風のトポスノート685

 

山を何度も築きなおすこと


2009.1.14

 

  禅を学ぶ前は、山は山であった。禅を学んでいる間は、山はもはや山
 ではなかった。禅を学んだ後は、再び山は山であった。言い換えると、
 自覚の訓練を始める前は、人生はありきたりのものであるーー楽しかろ
 うと、トラブル続きであろうと。突然、あなたは夢に現われる人物や精
 霊、無意識や意識の諸側面、二次プロセスや一次プロセスに気づき始め
 る。すべてが隠れたメッセージや意味を含んでいるように思われる。
 (・・・)
  しかし、禅を学んだ後は、もはや隠れた意味などない。再び世界はそ
 れ自体となるのだ。(・・・)
  しかし、注意しなければならない。禅の教えは次のように続く。「そ
 して山は崩れ去り、再び築かなければならなかった」。老いという敵に
 やられないためには、訓練をもう一度始めなければならないのだ。
 (・・・)
  心のある道という観点から見れば、今この瞬間この場所こそが自己成
 長のためにあるということが分かる。世界は恐ろしく、畏怖の念を抱か
 せる。しかし、心ある道という観点から見れば、今起こっていることは
 何であれ、完全に、そして十全に活用されるべきなのだ。(深層の)ド
 リームタイムは「今この瞬間」を統治している。世界とは、日常的リア
 リティだけを意味するのではない。それは、誰もが自己の全体性を発見
 しようと苦闘する宇宙でもある。「今この瞬間」とは、偉大なる師、身
 体、人間関係、夢、周囲の世界を発見する場所である。

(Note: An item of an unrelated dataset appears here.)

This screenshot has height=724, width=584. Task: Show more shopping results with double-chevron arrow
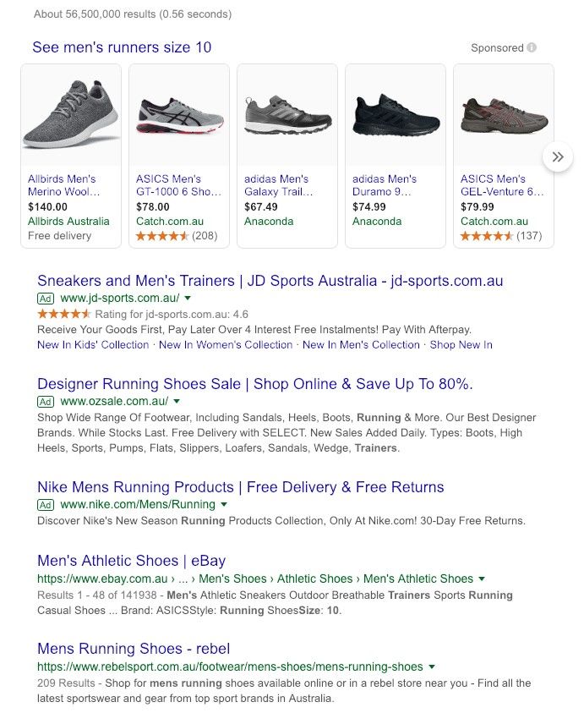pos(558,157)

クーガーや熊が
 徘徊する荒野、争いや麻薬に満ちた街角、日常生活における危険以外に、
 自分自身になるための場所はないのだ。
 (・・・)
  なぜ、偉大な師は、私たちの夢の中や、人里離れた場所にしかいない
 のだろうか? なぜ、彼らにとっての心ある道は、山の中やアシュラム
 で生きることなのだろうか? 彼らは日常生活に価値を見ていないのだ
 ろうか? 彼らの教えは、人間関係、日常生活、現代社会では役に立た
 ないのだろうか? おそらく私たち一人一人が、殴り合いや人種暴動の
 渦中にとどまり、ここが本当の狩り場だと宣言するような新しい師にな
 る必要があるのかもしれない。争いは良くない、人々は暴動を起こすべ
 きではない、そもそも街は良くないという師は、私たちと同じように、
 そうした世界に対してどのように取り組んだらいいのか分からないのか
 もしれない。
 (アーノルド・ミンデルは『シャーマンズ・ボディ』
  コスモス・ライブラリー/P.180-189)

それまで見ていた現実が現実ではなくなる。
禅でなくても、少なくとも、少しでも常識的な見方を疑い始めれば、
それまで「そういうものだ」と思っていたものは
もう「そういうもの」としてはあらわれなくなる。
世の中のあらゆる常識を疑ってかからざるをえなくなる。
そういうプロセスなしではなにもはじまらない。
そして、世の中の多くの人たちにとっては
そうしたいちばん最初のプロセスさえも自明のものではない。

しかし、それまで見ていた現実が崩れ始めると
それを押しとどめるすべはもはやなくなる。
そしてなにもわからなくなる状態が訪れる。
いわば、狂気になる。

もちろん、ひとにそれとわかるように狂気になる必要はない。
むしろ、その狂気を静かにかかえながら
日常生活を二重化した状態で送らなければならない。
ひとにそれとわかる狂気を生きるのは、ただの愚かさである。
そういう愚かさは、狂気ではなく、ただ自らを失ってしまっただけである。
それは悲しいことであるが、OSを失ってしまったコンピューターのようなもの。
課題は、OSを破綻させることなく、マルチで動かすことなのだ。
それまでのOSも機能させながら、別のOSを立ち上げ始めるということ。
かつてのOSにとって、新たなOSは狂気であり、
その狂気を隠れたところで起動させ、新たな機能を作動させなければならない。

そうして、新たなOSがなんとか立ち上がったところで、
山でなくなっていた山は、再び山となってあらわれてくる。
しかし、その新たなOSを立ち上げたことで
新たな可能性を生きる自分に立ち止まっていてはならない。
それは魔境である。
再び狂気へと向かわなければならない。
かつては「そういうものだ」と思っていた世界へと
みずからの足を向かわせなければならない。
そしてそのOSにとって、それそのものが狂気にほかならない。
むしろある意味で最大の恐れがそこにあるといえるかもしれない。
その恐れのうちにある者は、
「山の中やアシュラム」で過ごすことになるのだろう。
みずからは新たなOSを生きているのだと自分に言いきかせながら。

山は何度も築き治されなければならない。
もし常に新たなOSへのシフトすることを恐れないならば。
恐れを押し隠したまま「山の中やアシュラム」で過ごそうとするならば、
そのなかで、もっとも単純なところ、もっとも身近なところで、
みずからの影は笑いながら近づいてきてくれるはずである。
そして古き山にしがみつこうとするか、
そうでないならば狂気のうちに山を再び崩し始めなければならない。
子供が自分が積み上げた積み木を無造作に崩すように。